There is no doubt that Mr. Whiting loves the Island and its land and vistas that he paints, and he has had a lifetime to contemplate them. When he began sorting through slides of his paintings to pick out what he wanted in the book, he couldn't remember whom most of them had been sold to, but he remembered painting every single one.

"You see a picture and remember the place and the time in your life," he says. "The joys of it and the shortcomings of it are right there." He started with the paintings hanging in the house and stored in the barn, and from there drew larger circles to the paintings belonging to family, close friends and hanging in Island towns.

"There were some that I always loved and I knew where they were," Mr. Whiting says. That includes The Barn, from 1981, which is on the cover of the book. "The cover is one of my better paintings and it belongs to a great friend," he says. "He decided to drive his junk car for a few more years to buy that painting."

Ultimately, Mr. Whiting collected 150 pieces, which were all re-photographed for the book. He settled on 115. "If I had any surprises, it was that the paintings were a little bit brighter than I thought they were," he says.
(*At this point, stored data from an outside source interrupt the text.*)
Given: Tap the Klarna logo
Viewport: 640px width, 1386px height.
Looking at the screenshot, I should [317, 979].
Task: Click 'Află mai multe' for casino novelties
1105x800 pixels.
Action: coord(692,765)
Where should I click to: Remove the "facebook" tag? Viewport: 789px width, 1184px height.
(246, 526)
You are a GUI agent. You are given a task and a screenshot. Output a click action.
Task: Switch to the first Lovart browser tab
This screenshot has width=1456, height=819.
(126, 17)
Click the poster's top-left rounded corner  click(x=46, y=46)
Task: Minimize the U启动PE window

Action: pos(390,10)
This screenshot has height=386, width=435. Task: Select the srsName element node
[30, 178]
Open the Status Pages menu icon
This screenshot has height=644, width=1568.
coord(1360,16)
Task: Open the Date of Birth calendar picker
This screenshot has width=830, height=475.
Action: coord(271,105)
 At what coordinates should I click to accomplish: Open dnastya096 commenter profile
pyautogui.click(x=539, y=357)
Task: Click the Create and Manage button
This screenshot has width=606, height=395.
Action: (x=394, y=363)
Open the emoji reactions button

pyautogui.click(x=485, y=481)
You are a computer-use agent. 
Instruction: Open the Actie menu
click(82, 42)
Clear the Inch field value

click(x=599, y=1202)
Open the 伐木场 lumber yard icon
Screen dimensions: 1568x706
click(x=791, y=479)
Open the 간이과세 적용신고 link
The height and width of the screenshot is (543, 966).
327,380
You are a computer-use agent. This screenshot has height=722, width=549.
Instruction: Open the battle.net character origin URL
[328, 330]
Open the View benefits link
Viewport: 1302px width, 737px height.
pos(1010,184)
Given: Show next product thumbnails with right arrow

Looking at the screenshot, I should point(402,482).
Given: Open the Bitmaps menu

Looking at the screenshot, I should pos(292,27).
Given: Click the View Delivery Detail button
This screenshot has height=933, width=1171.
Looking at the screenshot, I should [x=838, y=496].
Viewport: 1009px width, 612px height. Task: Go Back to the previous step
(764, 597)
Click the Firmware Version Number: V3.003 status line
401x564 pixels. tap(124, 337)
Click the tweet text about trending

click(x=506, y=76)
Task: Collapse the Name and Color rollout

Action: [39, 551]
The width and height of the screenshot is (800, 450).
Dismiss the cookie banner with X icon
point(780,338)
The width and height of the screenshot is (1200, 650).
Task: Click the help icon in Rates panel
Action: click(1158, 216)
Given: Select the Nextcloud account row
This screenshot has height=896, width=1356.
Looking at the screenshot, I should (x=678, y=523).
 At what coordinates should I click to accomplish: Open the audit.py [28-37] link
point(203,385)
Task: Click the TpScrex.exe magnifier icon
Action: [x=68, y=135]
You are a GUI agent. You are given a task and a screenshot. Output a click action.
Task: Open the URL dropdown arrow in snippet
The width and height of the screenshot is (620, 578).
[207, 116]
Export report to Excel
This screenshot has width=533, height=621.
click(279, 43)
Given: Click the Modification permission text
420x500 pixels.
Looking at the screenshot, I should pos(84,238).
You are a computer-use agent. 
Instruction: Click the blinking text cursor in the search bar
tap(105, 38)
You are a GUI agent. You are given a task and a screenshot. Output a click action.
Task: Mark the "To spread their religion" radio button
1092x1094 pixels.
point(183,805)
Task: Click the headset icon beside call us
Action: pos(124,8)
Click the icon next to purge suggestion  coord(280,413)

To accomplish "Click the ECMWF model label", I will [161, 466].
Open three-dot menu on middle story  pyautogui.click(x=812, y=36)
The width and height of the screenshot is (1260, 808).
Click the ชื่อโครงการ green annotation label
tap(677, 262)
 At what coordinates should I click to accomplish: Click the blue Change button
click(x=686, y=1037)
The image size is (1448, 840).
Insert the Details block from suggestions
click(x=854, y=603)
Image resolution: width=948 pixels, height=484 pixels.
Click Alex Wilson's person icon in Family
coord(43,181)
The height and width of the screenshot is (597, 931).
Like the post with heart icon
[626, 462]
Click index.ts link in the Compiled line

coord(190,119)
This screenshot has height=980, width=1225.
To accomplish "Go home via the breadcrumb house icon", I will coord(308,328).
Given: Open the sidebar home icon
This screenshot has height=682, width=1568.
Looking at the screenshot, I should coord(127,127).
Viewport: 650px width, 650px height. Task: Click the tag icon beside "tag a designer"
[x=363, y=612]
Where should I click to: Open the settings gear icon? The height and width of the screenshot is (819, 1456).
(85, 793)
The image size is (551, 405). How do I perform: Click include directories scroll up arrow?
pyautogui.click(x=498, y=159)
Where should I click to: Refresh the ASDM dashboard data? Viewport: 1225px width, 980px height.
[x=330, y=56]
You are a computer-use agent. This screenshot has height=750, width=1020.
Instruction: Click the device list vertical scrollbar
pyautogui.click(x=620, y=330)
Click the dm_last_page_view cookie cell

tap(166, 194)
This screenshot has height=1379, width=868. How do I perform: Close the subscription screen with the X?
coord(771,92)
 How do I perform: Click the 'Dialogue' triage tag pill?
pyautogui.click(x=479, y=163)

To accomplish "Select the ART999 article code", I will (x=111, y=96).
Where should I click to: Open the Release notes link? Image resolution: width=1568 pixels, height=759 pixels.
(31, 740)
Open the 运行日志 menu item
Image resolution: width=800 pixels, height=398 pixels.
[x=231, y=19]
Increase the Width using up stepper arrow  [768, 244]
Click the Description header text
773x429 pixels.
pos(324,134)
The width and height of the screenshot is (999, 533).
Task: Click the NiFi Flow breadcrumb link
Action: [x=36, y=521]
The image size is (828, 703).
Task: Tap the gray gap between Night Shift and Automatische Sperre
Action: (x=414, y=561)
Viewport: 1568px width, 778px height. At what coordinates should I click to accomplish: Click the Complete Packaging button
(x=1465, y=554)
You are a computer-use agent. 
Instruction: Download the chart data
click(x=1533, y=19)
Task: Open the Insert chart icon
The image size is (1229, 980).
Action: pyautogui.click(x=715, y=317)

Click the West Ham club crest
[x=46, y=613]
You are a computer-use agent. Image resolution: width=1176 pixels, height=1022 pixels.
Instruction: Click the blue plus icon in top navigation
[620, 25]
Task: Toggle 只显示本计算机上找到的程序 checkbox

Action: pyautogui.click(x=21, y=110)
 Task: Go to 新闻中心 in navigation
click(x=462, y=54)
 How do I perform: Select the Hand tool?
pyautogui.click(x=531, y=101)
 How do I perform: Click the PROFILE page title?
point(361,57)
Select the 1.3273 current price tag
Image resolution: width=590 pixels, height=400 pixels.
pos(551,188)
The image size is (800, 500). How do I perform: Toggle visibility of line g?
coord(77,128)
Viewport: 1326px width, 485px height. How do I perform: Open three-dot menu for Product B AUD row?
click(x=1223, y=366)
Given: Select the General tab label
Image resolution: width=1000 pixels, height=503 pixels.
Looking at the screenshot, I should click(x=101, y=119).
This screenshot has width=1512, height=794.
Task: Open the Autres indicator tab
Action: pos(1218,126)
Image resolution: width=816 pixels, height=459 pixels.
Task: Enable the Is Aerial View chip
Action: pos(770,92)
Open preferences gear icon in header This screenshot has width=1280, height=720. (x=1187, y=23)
He left out many sculptures, drawings and figure studies - work he is less known for. "I realized, at least for this project, I had to make a choice," he says. He decided to focus mainly on landscapes, although the book includes several pieces painted during trips out West and to the Caribbean, in addition to those from the Vineyard.

Mr. Whiting was reluctant to sacrifice painting time - or farming time - to work on the book, but he was pleased to find that book time also meant family time. He collaborated with his wife Lynne and daughter Beatrice, and credits them with ensuring the book was finished on time. "Working with my daughter on this was one of the great pleasures - she knows how to get things done," Mr. Whiting says. "She arrived just at the crucial moment when details had to be taken care of."


In the book foreword, Mr. Whiting writes: "I owe everyone and everything. I've been advantaged at every turn. I have an education; I grew up on a beautiful farm on the Island of Martha's Vineyard; I have a lovely wife, healthy children, and extended family, and loyal patrons. All of these sustain me.

"The paintings should speak for themselves. I am proud of what I see here and hope this compilation will serve as an inspiration for others, as it guides me in plotting my own course for the future."

That course for the future should not come as a surprise to people who know him. "Work harder with more focus is my goal," he says. "And I don't say that lightly."